BEGIN Source document
If both answers are Sunday, then great! You did awesomely!
If the first answer is Sunday but the second answer is Weekdays.... it at the very least doesn't fit the spirit of the task, and so I'd see failure on the near horizon.
Explain to me this spirit of tasking.
I said spirit of the task, this task in particular. The idea behind it, that we break away from the ties of work and school, Ferris Bueller like.
I did not say spirit of tasking. Different, bigger, and not within the scope of my question.
Okay but the scope of your question is kind of asinine! Did you post this freaking comment on everyone who did this task on day one of the era? Did you feel that SSI were being too easy on everyone adding the first task of the era on a day when they were just about guaranteed to have a bunch of people complete it? Did you really feel like gluing together a freaking miniature temple of heaven is insufficiently in the spirit of the task? I almost wondered at first if maybe you misread the proof as Rubin saying they'd built the actual temple of heaven for Burning Man weeks ago, and were trying to get points for it retroactively. But I see that your problem is that they did the task on a Sunday??
???
?????
Do you feel like maybe, just maybe, this particular criticism is confusing?
And also, not very constructive?
END Source document
[Work instruction 1]
In the comment thread about the spirit of the task, what idea behind the task is described?
[Work instruction 2]
Resume the comment thread about the spirit of the task from the point at which it ends.
BEGIN Data for review
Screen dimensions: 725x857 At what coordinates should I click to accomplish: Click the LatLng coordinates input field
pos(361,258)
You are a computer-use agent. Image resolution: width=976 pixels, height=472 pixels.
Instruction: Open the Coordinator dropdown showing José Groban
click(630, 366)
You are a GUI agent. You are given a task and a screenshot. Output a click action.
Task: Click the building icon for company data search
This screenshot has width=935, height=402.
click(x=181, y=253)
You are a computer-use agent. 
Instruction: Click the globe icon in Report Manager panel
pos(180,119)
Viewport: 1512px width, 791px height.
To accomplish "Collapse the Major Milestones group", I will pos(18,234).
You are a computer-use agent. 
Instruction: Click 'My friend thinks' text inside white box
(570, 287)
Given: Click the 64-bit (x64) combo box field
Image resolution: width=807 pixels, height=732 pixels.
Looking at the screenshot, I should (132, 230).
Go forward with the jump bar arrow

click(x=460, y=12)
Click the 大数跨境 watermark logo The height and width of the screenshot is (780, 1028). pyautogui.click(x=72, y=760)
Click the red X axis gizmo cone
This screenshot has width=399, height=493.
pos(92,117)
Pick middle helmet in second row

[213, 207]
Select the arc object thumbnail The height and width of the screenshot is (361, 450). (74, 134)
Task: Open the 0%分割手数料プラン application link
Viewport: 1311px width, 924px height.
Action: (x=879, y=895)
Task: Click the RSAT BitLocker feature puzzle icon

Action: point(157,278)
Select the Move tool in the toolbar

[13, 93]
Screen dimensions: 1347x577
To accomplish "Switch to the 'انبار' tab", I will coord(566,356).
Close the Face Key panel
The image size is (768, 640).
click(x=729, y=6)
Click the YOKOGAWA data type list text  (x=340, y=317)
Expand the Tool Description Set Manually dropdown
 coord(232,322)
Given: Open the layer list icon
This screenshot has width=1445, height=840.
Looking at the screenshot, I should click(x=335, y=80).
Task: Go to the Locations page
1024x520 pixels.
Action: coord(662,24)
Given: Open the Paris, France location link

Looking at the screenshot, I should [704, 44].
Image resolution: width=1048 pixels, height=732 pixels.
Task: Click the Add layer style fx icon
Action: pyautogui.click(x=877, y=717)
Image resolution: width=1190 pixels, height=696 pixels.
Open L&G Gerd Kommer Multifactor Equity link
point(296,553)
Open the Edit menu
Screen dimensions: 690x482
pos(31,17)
END Data for review
[Task response 1]
Breaking away from the ties of work and school, in the manner of Ferris Bueller.

[Task response 2]
Hi BU,
I didn't care that they did it the first day of the task. I thought that was cool. What I cared about was that the spirit of the task was asking the taskers to skip school or work, which is kind of hard to do on a Sunday unless you work on a Sunday.
The spirit of the task, it seems to me, is about what you do with the skipping. It is about Ferris Bueller and Fast Times at Ridgemont High, about ditching your socialized responsibilities for a time to do something... different. I saw nothing about that in this praxis, so I posed the question. That’s it. Posed the question. No flag, no nasty "This praxis sucks" comments. Just. A. Question.
I didn't post my question anywhere else because there were only a few folks who had posted this task at the time. Lincoln, for instance. And Lincoln skipped work he was scheduled to do on a Sunday, which met the criteria of the task.
And I think the temple is totally cool, really amazing, and I want to know more about it (was it a kit, scratch built, is it of a real temple, what's it made of, is it really edible?), and I wish there was more praxis here to satisfy those questions.
But all I did was post a question, which I do whenever I see someone posting something I'm not sure meets the criteria (and you can't say these taskers don't do the same... a little notoriety goes a long way).
And what's not constructive about asking a question?
In fact, I'd argue that—adjusting to vote strangeness and low task volume aside—this era is very much in line with other eras of the game. It's very common to have low level tasks which focus on getting people in the habit of
1) self-consciousness,
2) attentive documentation (and/or creative documentation)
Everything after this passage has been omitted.